Terry Simpkins, the IT manager at
Measurement Specialties, used the HP 3000 newsgroup to announce a
respite from some of the Sarbanes-Oxley strain. An SEC document at www.sec.gov/info/accountants/
stafficreporting.htm "says the ISIT 'General Controls' are
not automatically part of section 404 testing. It's buried in Section
F of the [document], but the key phrase is, 'For purposes of the
Section 404 assessment, the staff would not expect testing of general
IT controls that do not pertain to financial reporting.' "
Simpkins, whose March report to us
chronicled 60-hour work weeks overwhelmed with SOX audit issues,
added that "If you don't know about section 404 testing, or are
not involved in your company's SOX testing, go home tonight and be
very thankful."
Simpkins has been sharing what he's learning as he pushes his
organizations, which rely on HP 3000s and MANMAN ERP software,
through SOX compliance. Auditors have wanted to know how companies
handle the segregation of MANMAN programming functions (testing vs.
production) to become Sarbanes-Oxley compliant. One- or
two-person shops have been struggling to show auditors how this isn't
a risk. Management review of high-level system manager capabilities
is key, Simpkins says.
"SOX states that you have to be 'in control'," he said,
"and that can be defined lots of ways. What we have done is say
that we are aware of the issue, but because of the small size of the
staff, having 'perfect' segragation of duties just isn't
possible/practical."
"So I created a control that calls for a periodic review by
the CFO of exactly who has the 'sys mgr' capabilities.
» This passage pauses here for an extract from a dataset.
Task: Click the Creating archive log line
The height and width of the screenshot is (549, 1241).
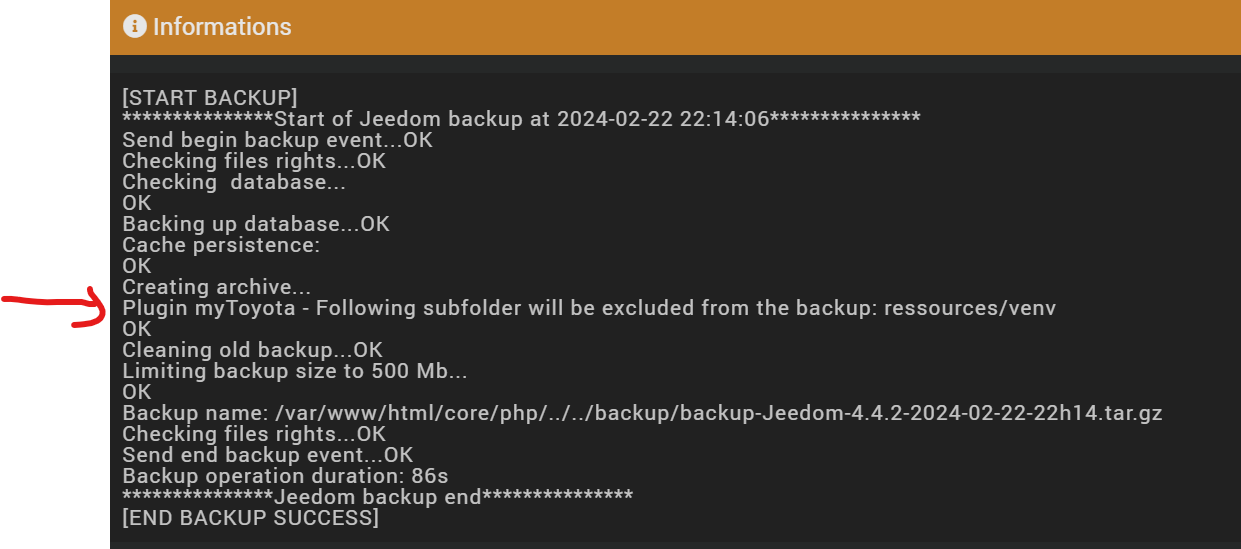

I have created
a 'log' of what users have access to the 'sys mgr' logon/capability,
and I review this list with [the CFO] quarterly. He signs off on the
list each quarter, as a record of the review."
SOX compliance has been slowing HP 3000 shops from migrating. In
particular, shops that need to give broad access to a single
administrator are struggling to maintain their processes in the face
of SOX audits. One site manager said she's lost her AM and OP
capabilities from production accounts, "so trying to get onto a
restricted box to look at a problem is...um....er...not so nicely
achieved. We've tried to explain what damage this can (and will)
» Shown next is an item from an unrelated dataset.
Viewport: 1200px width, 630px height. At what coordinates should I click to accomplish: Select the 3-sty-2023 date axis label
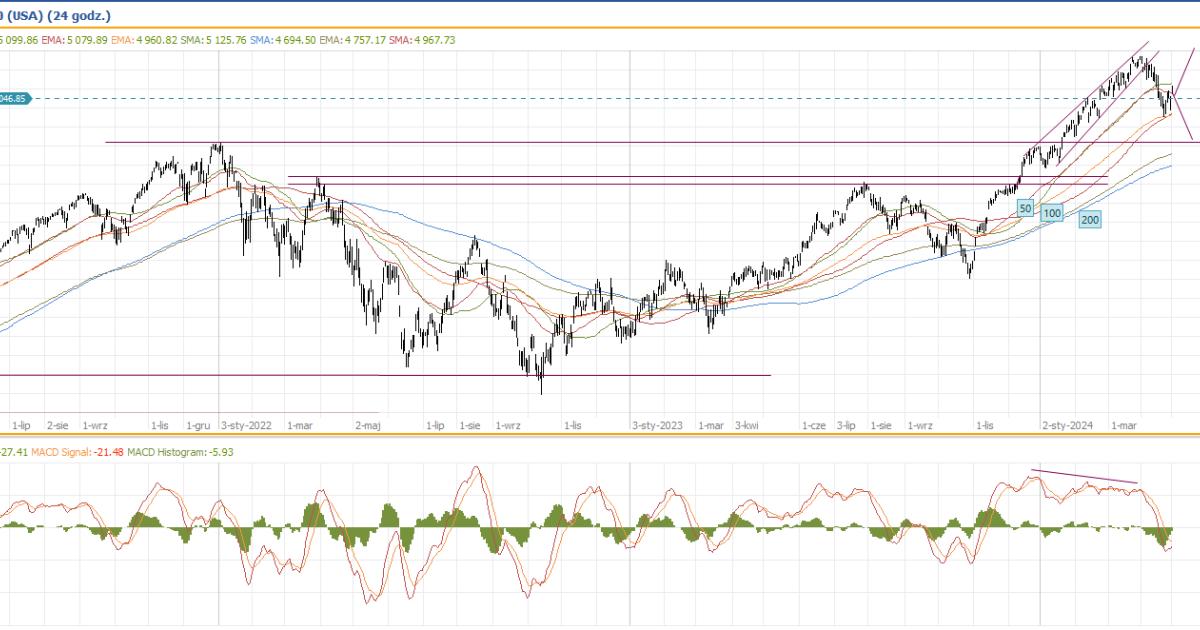coord(658,425)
do," said Carol Darnell, an IT manager at a very large HP 3000
installation, "but compliance appears to be more critical than
being able to support our customers."
Foreign companies and those with market caps of less than $75
million recently got an extension of one year to comply. Instead of
meeting the requirements by next month, these
"non-accelerated" companies now can work until July 15,
2006 - less than six months before HP turns off its 3000 and MPE/iX
support business. An article at the
IT Compliance Institute explains the extension. The site also has
a useful summary white paper of the SOX requirements.